E quer dizer então que profissões que não exigem diploma são "banais", hein? Suprema humilhação: publicidade não exige. Não vamos mais conseguir dormir à noite depois dessa constatação: somos banais. Nem o consolo de sabermos que elegemos presidentes nos restituirá o sono. Duda Mendonça não é formado em publicidade. Aliás, Duda não é formado em nada. É banal. Pobre Duda.

Há 15 anos, quando o assunto me interessava, eu sempre discutia esse assunto com uma amiga jornalista e sindicalista. Entre outras coisas, ela dizia que a exigência do diploma era uma arma da "categoria" para garantir melhores salários. Outro argumento bobo: não consta que salários-base de jornalistas sejam exatamente altos. Salários de publicitários banais, em compensação, são. E não é preciso diploma para o exercício da profissão: basta ter talento. Banal, mas talento.

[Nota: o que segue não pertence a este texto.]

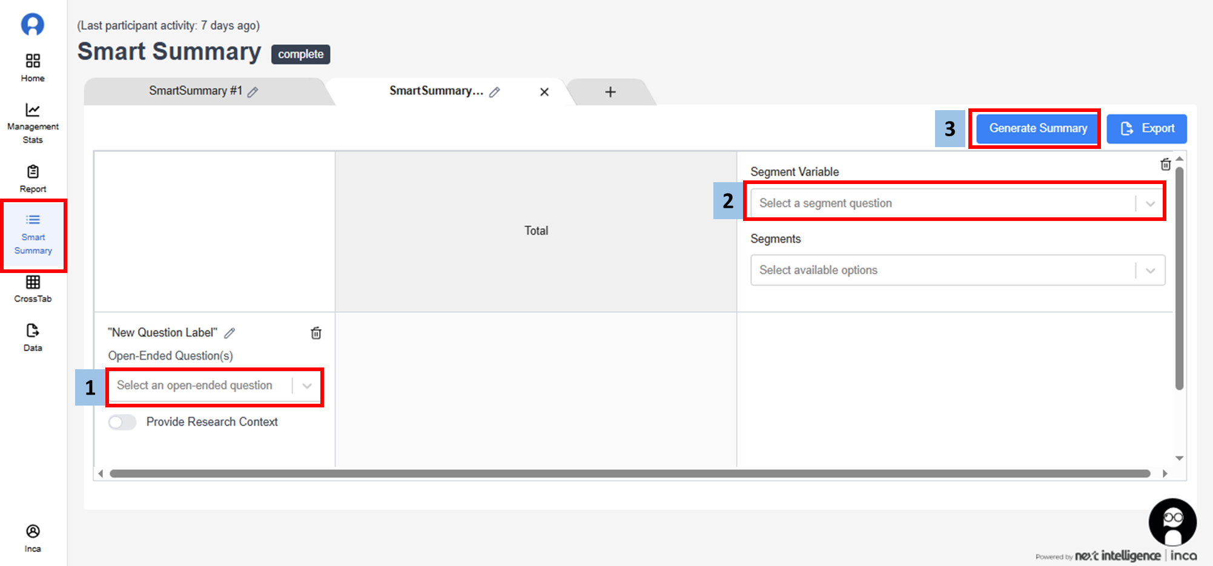The image size is (1213, 566).
Task: Open the Home page from sidebar
Action: 33,67

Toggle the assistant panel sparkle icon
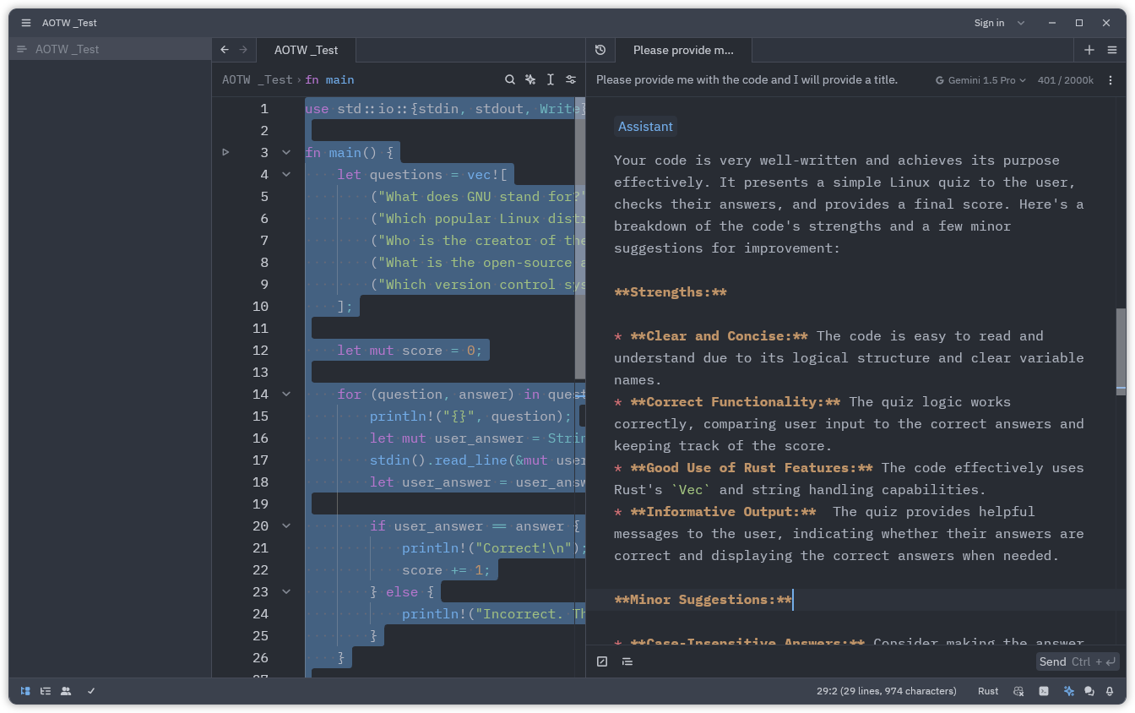coord(1069,691)
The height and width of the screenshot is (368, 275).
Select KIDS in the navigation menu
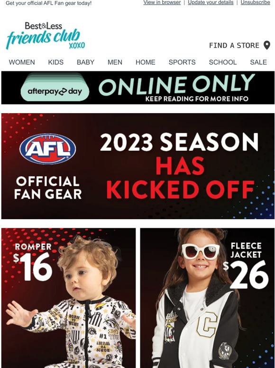coord(55,62)
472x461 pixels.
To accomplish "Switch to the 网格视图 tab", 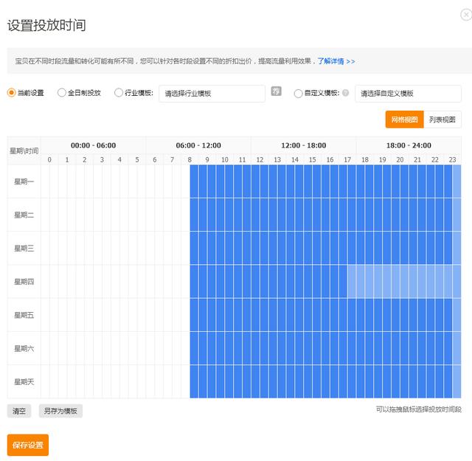I will click(x=404, y=119).
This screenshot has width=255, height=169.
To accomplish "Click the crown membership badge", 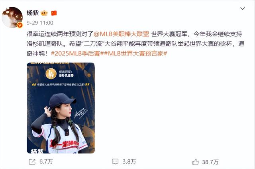I will tap(44, 13).
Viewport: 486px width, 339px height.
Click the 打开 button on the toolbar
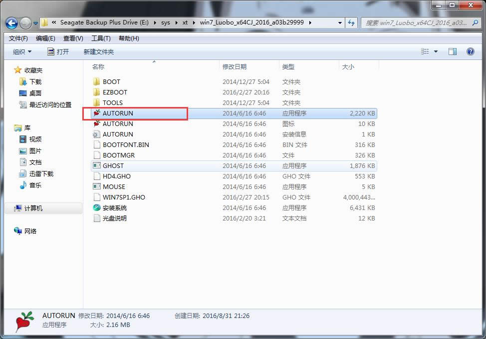point(59,51)
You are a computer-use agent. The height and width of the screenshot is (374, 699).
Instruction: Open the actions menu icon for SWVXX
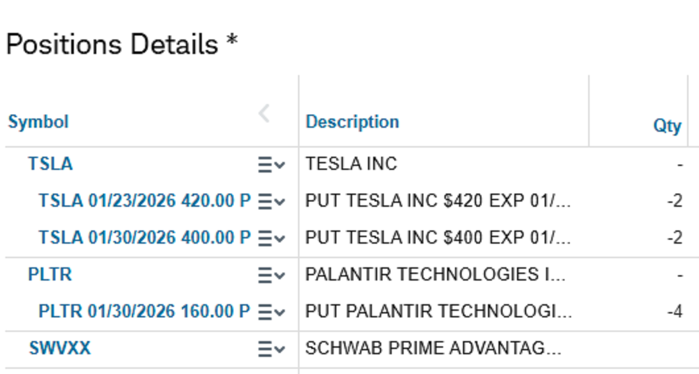[271, 348]

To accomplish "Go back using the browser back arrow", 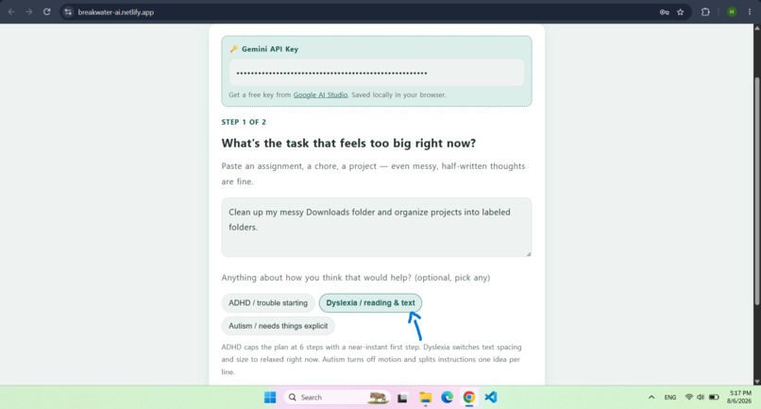I will pos(11,12).
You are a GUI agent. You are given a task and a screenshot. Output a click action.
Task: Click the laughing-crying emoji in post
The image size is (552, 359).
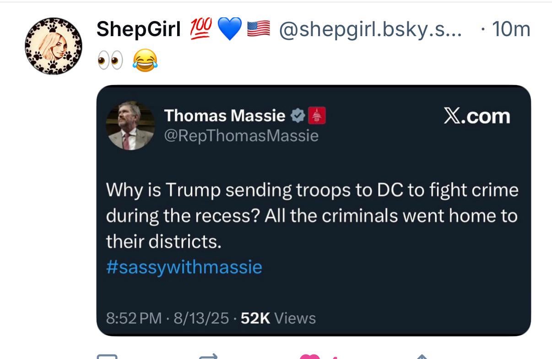point(145,61)
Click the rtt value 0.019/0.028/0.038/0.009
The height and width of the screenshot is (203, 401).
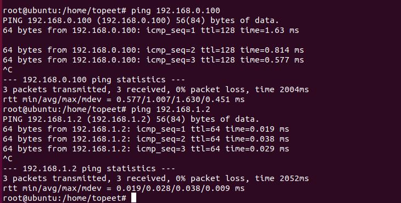(173, 188)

Segundo a ótica dos sindicalistas, o diploma funcionava como uma espécie de reserva de mercado. Mas hoje em dia, nem isso: as faculdades de jornalismo despejam no mercado, a cada ano, mais gente do que há empregada em redações. É natural que as únicas pessoas que procurem uma redação, hoje, sejam jovens que estão saindo das faculdades de jornalismo. Não foi a exigência de diploma que levou a isso, foram as leis de mercado. A defesa que o diploma oferecia acabou, porque hoje há mais recém-formados querendo uma vaga do que desocupados querendo uma boquinha há 40 anos.

Acho, inclusive, que a lei prejudicou o jornalismo durante muitos anos. Se antigamente gente com talento e com formação sólida em outras áreas podia acabar indo parar nas redações, melhorando o nível geral de conhecimento, a lei eliminou essa possibilidade. A escolha, hoje, tem que ser feita cedo demais. E a verdade é que muita gente com vocação para jornalista não tem o talento necessário, como em qualquer outra área. Agora isso diminuiu, mas durante muitos anos o nível caiu assustadoramente, e essas restrições foram um dos motivos.

Manter essa lei é um absurdo anacrônico e, hoje, inútil. Mas o Fonteles, que precisa desesperadamente das boas graças da imprensa, continua insistindo. Fazer o quê?